## TASK REQUIREMENTS
The answer should consist of each line below that contains the word "screenshot".

(Stored data)
Segment Open

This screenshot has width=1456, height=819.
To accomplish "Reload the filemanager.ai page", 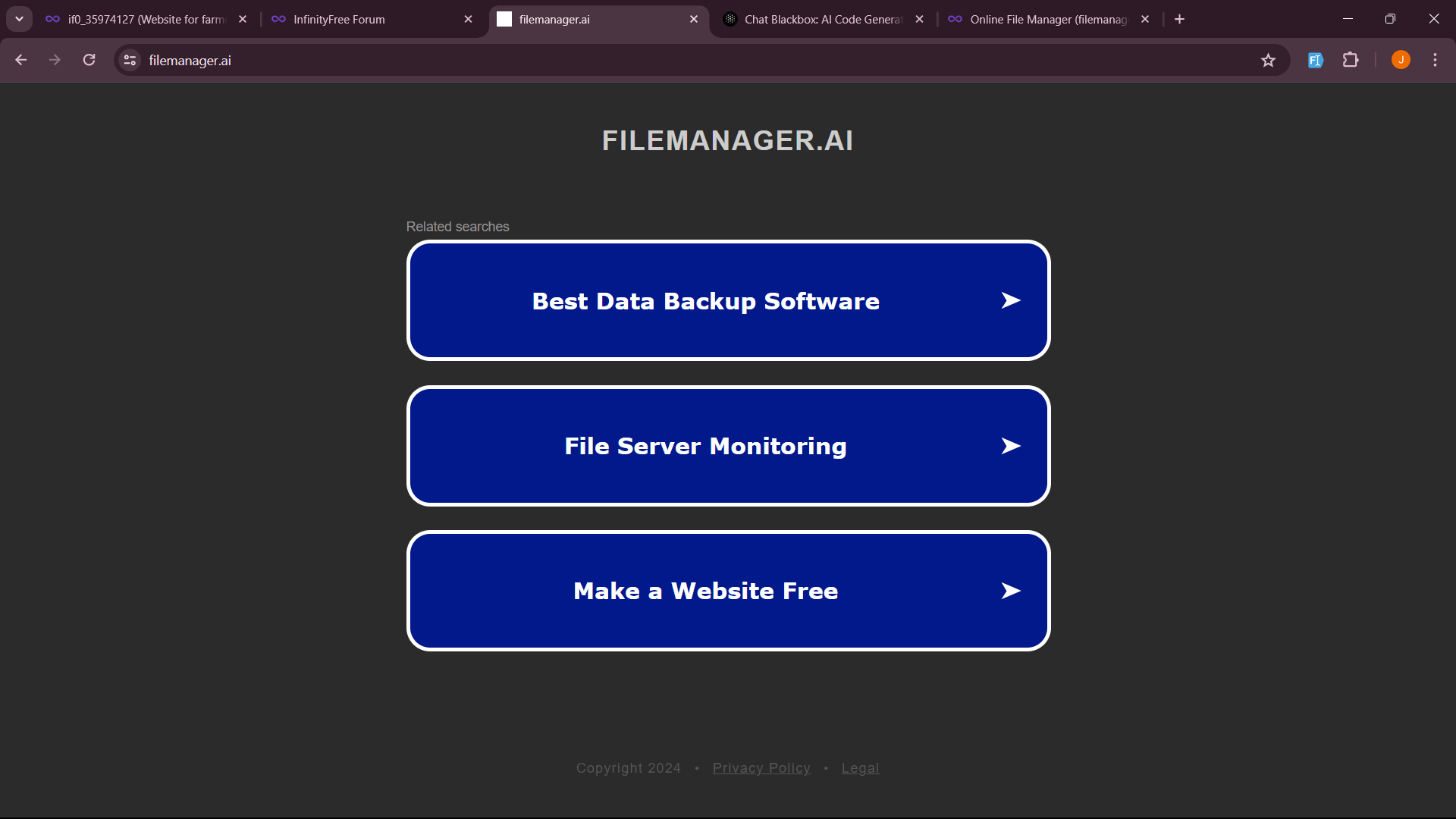I will click(89, 60).
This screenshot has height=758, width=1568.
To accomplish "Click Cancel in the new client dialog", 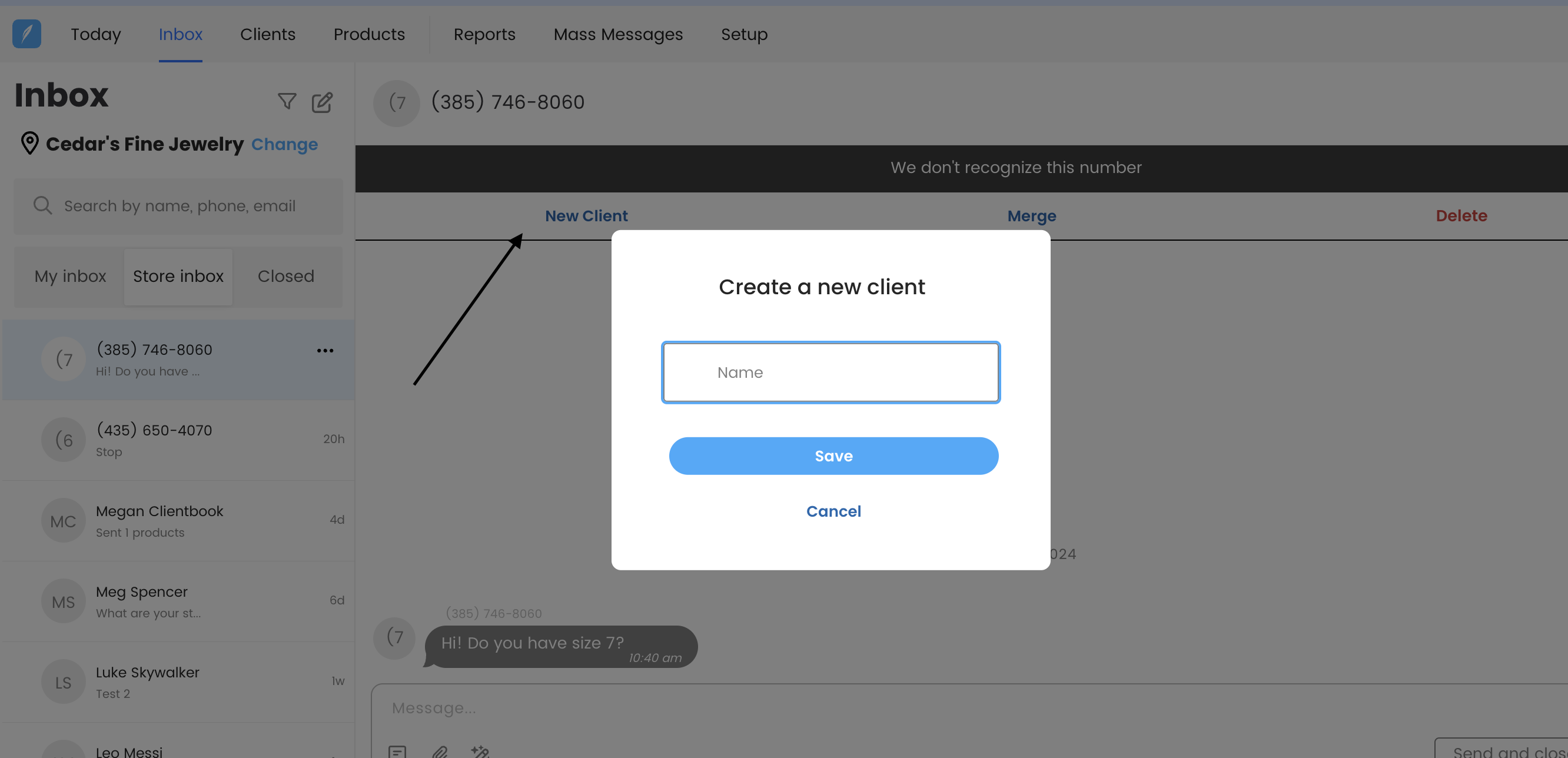I will [x=833, y=511].
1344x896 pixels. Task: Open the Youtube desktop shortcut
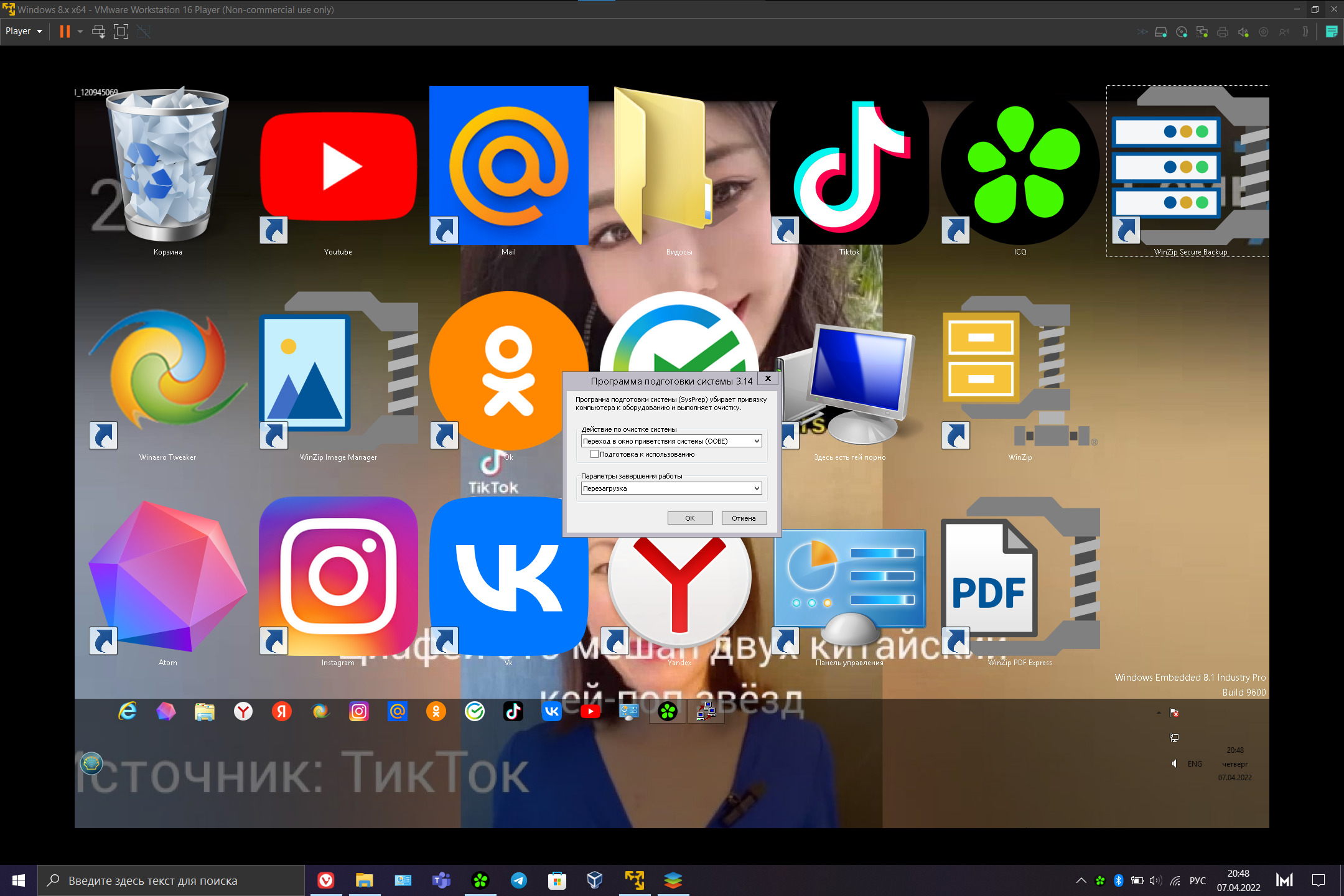[338, 167]
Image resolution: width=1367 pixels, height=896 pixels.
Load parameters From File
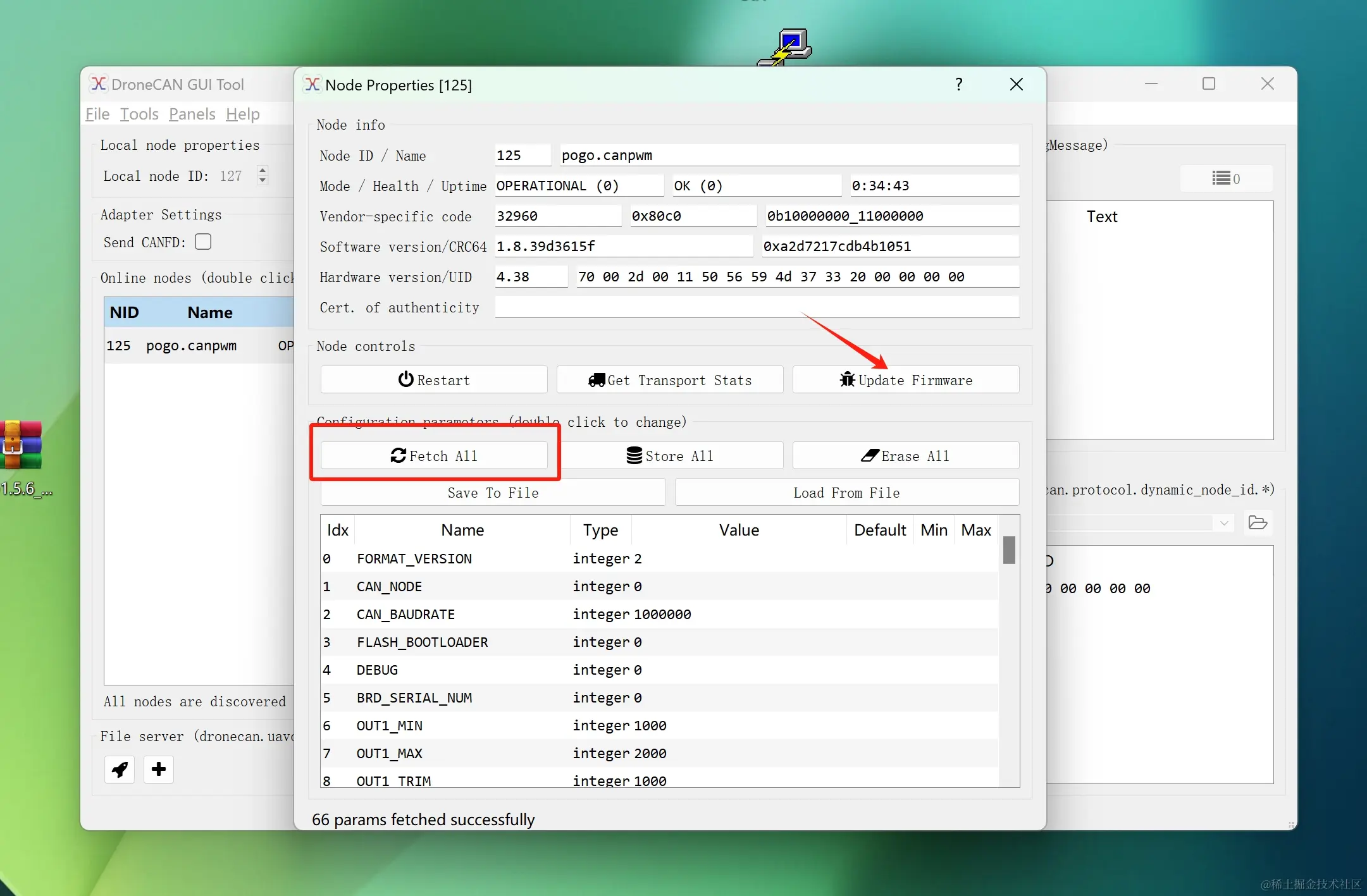pos(846,493)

Segment Closed

## SOLUTION TO THE EXERCISE
This screenshot has width=1456, height=819.
This screenshot has height=758, width=1568.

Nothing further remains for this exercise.